● Page excerpt:
----------------------------------------
Which brings us to one Curtis Montague Schilling. That wind chime you hear in your backyard is from the collective sigh of relief from members of the BBWA whose votes didn’t reach 75% for Schilling earlier this week. Thus they don’t have to permanently regret voting for someone who sympathizes with Nazis and insurrectionists (although, to be fair, if it took the events of post-January 6th to get you off the Schilling bandwagon, maybe you don’t deserve said sigh of relief).
After falling 16 votes shy of induction on this year’s ballot, Schilling penned a lengthy note to the Hall of Fame, which he then posted on Facebook. In it, Schilling extols his many and varied virtues, and conveniently forgets about his many sins. I guess that is normal and typical PR spin. But where this gets all Through the Looking Glass is with regard to specifics.
Based on his letter, Schilling has a great relationship with the Hall of Fame. But they – for reasons that don’t make a whole lot of sense – have nothing to do with the HOF voting. That is the BBWA. And the BBWA, as you know, is made up of writers. And 71% of those BBWA writers thought Schilling was worthy of HOF induction. And yet, when discussing what has been written about him in the past, Schilling claims that “nothing, zero, none of the claims being made by any of the writers hold merit.” Does that include those who voted for him? I am confused.
He states: “The media has created a Curt Schilling that does not and has never existed.” So, when a reporter reports on what Schilling said in an interview, or on his radio show, or what he tweeted, who is it that creating something? When you tweet this:
who is the creator? I just don’t understand. Reporters report. Sure, they have biases like the rest of us, but Schilling is and has been hoisted on his own petard, not some imaginary boogeyman the “press” created out of whole cloth because, to his thinking, they don’t like his politics (more about that below).
Schilling wrote: “I stood at my locker 400+ times after my starts and took every question and answered honestly.” Does doing your job (and admittedly, more openly and honestly than many other professional athletes) give you the right, the permission structure, to call them liars or advocate their death? Should writers just look past his violent rhetoric because he answered a handful of their questions?
Schilling accuses writers of deceit: “Those people who stood there asking the questions KNOW [his emphasis] what they are claiming is untrue yet they quote, re-quote and link to one another story after story that began as lies and grew into bigger ones.” If that is the case, if the writers “know” what they are writing and linking to are false, why hasn’t Schilling filed a defamation suit against any of them? If someone accused me of being a Nazi-lover, or a homophobe, or an insurrectionist, I would be shouting from the mountaintops and suing in courtrooms to get the record corrected. All Schilling has done is confirmed the stories with his big mouth and his twitchy thumbs.
Schilling claims what a great teammate he was (and, I have no doubt that is true). He talks of all the different types of people he has played with, including gays. If that isn’t the “I have many black/Jewish/gay friends” argument, I have no idea what is. I hate to deliver this piece of obvious news, but being a great teammate to a gay person does not give you license to be a homophobe.
----------------------------------------
● Data excerpt:
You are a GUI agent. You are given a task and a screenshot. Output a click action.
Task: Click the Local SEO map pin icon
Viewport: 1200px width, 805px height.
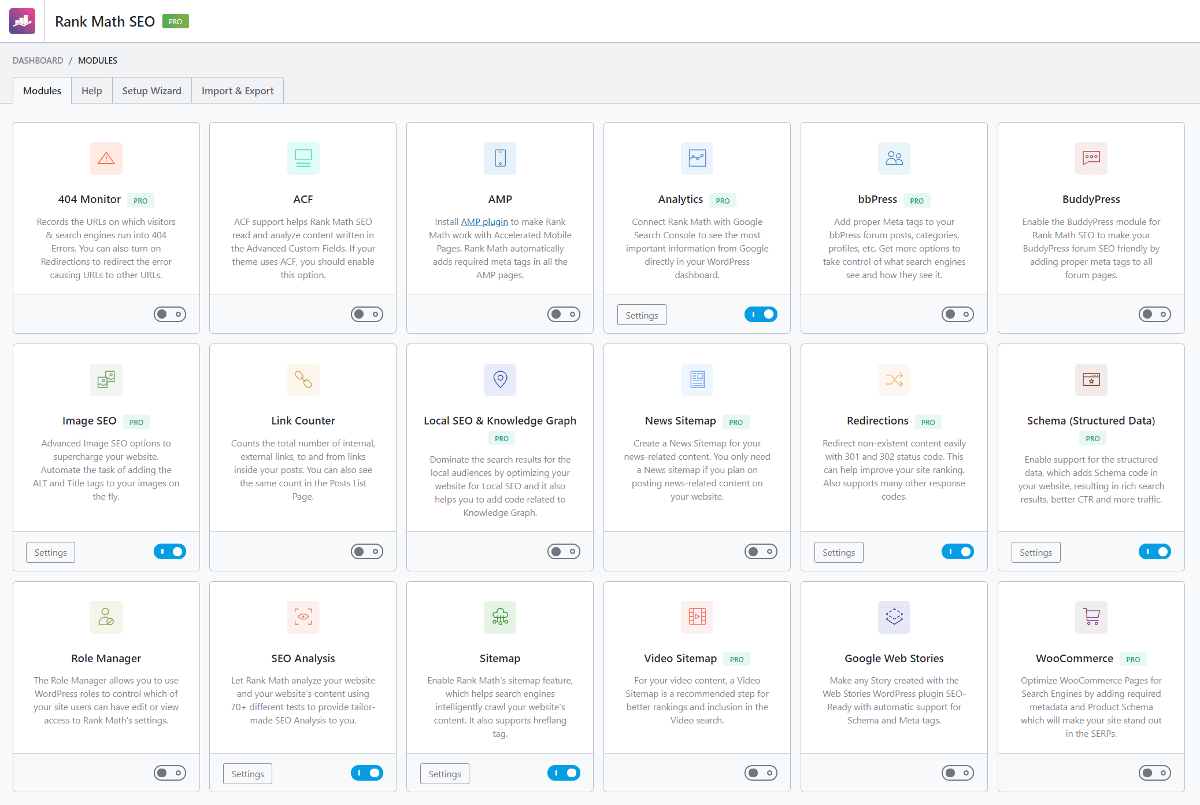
----------------------------------------
● Direction 1: Print the Schilling column's passage, everything from "Schilling accuses writers" down to "his twitchy thumbs.".
● Direction 2: Translate this sentence from the Schilling column into Spanish: "After falling 16 votes shy of induction on this year’s ballot, Schilling penned a lengthy note to the Hall of Fame, which he then posted on Facebook."

● Exercise response 1:
Schilling accuses writers of deceit: “Those people who stood there asking the questions KNOW [his emphasis] what they are claiming is untrue yet they quote, re-quote and link to one another story after story that began as lies and grew into bigger ones.” If that is the case, if the writers “know” what they are writing and linking to are false, why hasn’t Schilling filed a defamation suit against any of them? If someone accused me of being a Nazi-lover, or a homophobe, or an insurrectionist, I would be shouting from the mountaintops and suing in courtrooms to get the record corrected. All Schilling has done is confirmed the stories with his big mouth and his twitchy thumbs.

● Exercise response 2: Tras quedarse a 16 votos de ser exaltado en la votación de este año, Schilling escribió una extensa carta al Salón de la Fama, que luego publicó en Facebook.